The former American Folk Art Museum, adjacent to the Museum of Modern Art, is shrouded during its deconstruction in New York City. AP Photo/Richard Drew

As museums balance pleasing donors and serving the public, where do employees fit in?

The Museum of Modern Art could easily fill all 125,000 square feet of its gallery space with the scorn it has received over the past year alone. New York City’s mecca of contemporary work has been criticized for press-pass-burning-bad celebrity art exhibitions, an overly conservative curatorial sensibility, and the demolition of the Museum of American Folk Art next door in order to make way for its own metastasizing footprint. Critics have compared visiting the institution, once a champion of radical artists, to visiting a mall during Christmas.

To the institution’s leadership, none of this seems to matter. MoMA’s primary goal, particularly since Glenn D. Lowry came on board as director in 1995, has been growth, furious growth. It has succeeded: As of 2014, the museum’s endowments and investments had grown to $838.9 million, up from $706.3 million in 2013 and way, way up from its pre-recession years. Visitorship has skyrocketed.

A sound and video installation commissioned by MoMA for the exhibition ‘Björk.’

Now MoMA’s own employees are rebelling, in response to the institution’s proposal to cut health benefits. Tuesday evening, dozens of the museum’s curatorial, educational, and guest services staff—who are all unionized— picketed outside the museum’s annual “Party in the Garden” fundraising gala, where guests paid anywhere from $225 to $100,000 for admission. The employees’ contract is up for renegotiation, but despite continued fiscal and spatial growth, the museum is asking its workers to pay significantly more for their existing health benefits. According to Gothamist, most museum workers make $50,000 a year or less. Some, like museum shop workers, reportedly make as little as $29,000.

"Nobody works here for the salaries," Jennifer Wolfe, a registrar with a young daughter, told Gothamist. "It's really the benefit package that makes it possible. Most of the families here rely on MoMA healthcare for the entire family."

And for many employees of MoMA, as of any cultural institution, their work is an act of love. “Quite honestly, we have a lot of people working many, many overtime hours, the majority of which are uncompensated,” Victoria Wong, a library assistant at MoMA, told Hyperallergic. “[S]o we already have people who are working more than they’re being paid for, and we do it because we really love this work—nobody gets a job at a museum to become a millionaire.”

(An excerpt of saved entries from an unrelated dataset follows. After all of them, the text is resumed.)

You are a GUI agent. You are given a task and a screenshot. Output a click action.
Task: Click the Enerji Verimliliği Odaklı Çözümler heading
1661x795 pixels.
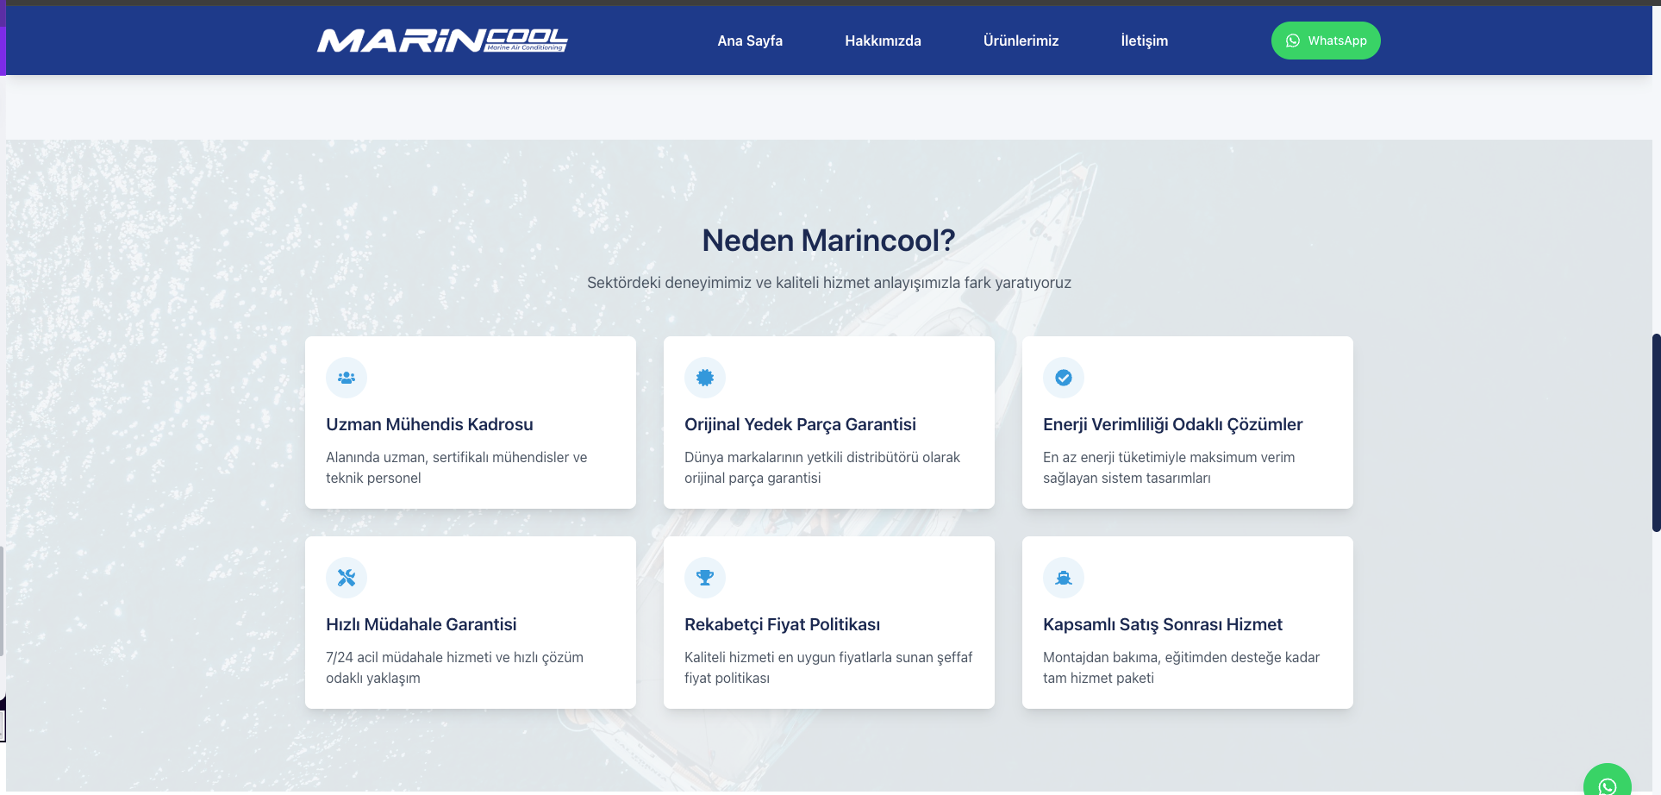[x=1172, y=424]
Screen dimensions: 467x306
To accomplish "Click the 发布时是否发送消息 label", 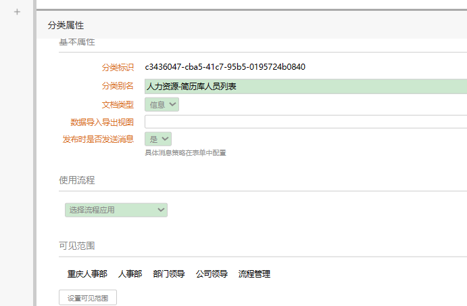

The workers distributed notes to party-goers and passers-by, encouraging them to urge Mr. Lowry (via an included email address) to offer a fair contract.

MoMA’s other controversies—the woefully bad exhibits, the Sears-like ambiance, the obsession with celebrities—have often felt like flashpoints for similar trends in museums nationwide. In a country where public funding for museums is scant, how does any large cultural institution find a balance between their need for revenue—huge chunks of which inevitably come from uber-wealthy private donors—and their duty to the public as cultural gatekeepers and educators?

The employee protests call up another, largely overlooked question in the debate over what, and how, a museum should be: In the balance between pleasing donors and serving the public, where do employees hang? The folks who give tours, design marketing materials, think critically about the collections: What are their contributions to these institutions worth?

As of 2007, MoMA employed 815 people. The Art Institute of Chicago employs nearly 500. I used to work as an on-the-floor educator at the Natural History Museum of Los Angeles County, among with several hundred other employees. I never met anyone who was there for the pay. But we loved what we did, and good health benefits helped. Our love for our jobs made the exhibits better, the education stronger, the service to visitors more friendly and conscientious.

The times we were miserable, or sick, guests felt it. And MoMA, so will yours.